Rezension "Wege zu einer solidarischen Politik" (11/99)

Von Fritz Pichlmann
Nur im Bereich der Mikrosolidarität, d.h. Familien- und Lebensschutzpolitik,

weisen die FPÖ-WählerInnen eine starke Solidarbereitschaft auf (Spitzenposition

gemeinsam mit der ÖVP). Auf dem Gebiet der Mesosolidarität (Fremde, Arbeitslose,

Umverteilung, Solidarität am Arbeitsplatz) belegt die FPÖ knapp hinter den

Regierungsparteien schon den letzten Platz. Bei der Makrosolidarität

(Flüchtlinge, AusländerInnenfeindlichkeit, Entwicklungshilfe) schließlich

belegen die FPÖ-SypathisantInnen abgeschlagen den letzten Platz hinter der SPÖ.

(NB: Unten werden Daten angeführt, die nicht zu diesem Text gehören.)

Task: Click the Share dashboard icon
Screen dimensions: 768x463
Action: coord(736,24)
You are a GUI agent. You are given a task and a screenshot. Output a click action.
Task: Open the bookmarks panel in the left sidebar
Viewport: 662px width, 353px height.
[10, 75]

Umgekehrt sind die FPÖ-WählerInnen bei der Unsolidarität (d.h. die, die in allen

Solidarbereichen negative Werte aufweisen) mit 42% SpitzenreiterInnen vor der

SPÖ mit 32%.

Das insgesamt recht gute Solidarverhalten (73% sind solidarisch) der WählerInnen

drückt sich wohl vor allem deshalb nur unzureichend in der konkreten Politik

aus, weil Machterhalt bzw. die Angst, erworbene Macht zu verlieren, die Parteien,

insbesondere ÖVP und SPÖ - die eigentlich aus einem traditionell starken

Solidaritätsumfeld stammen - daran hindert, solidarische Politik, die die

WählerInnen durchaus gutheißen würden, auch umzusetzen.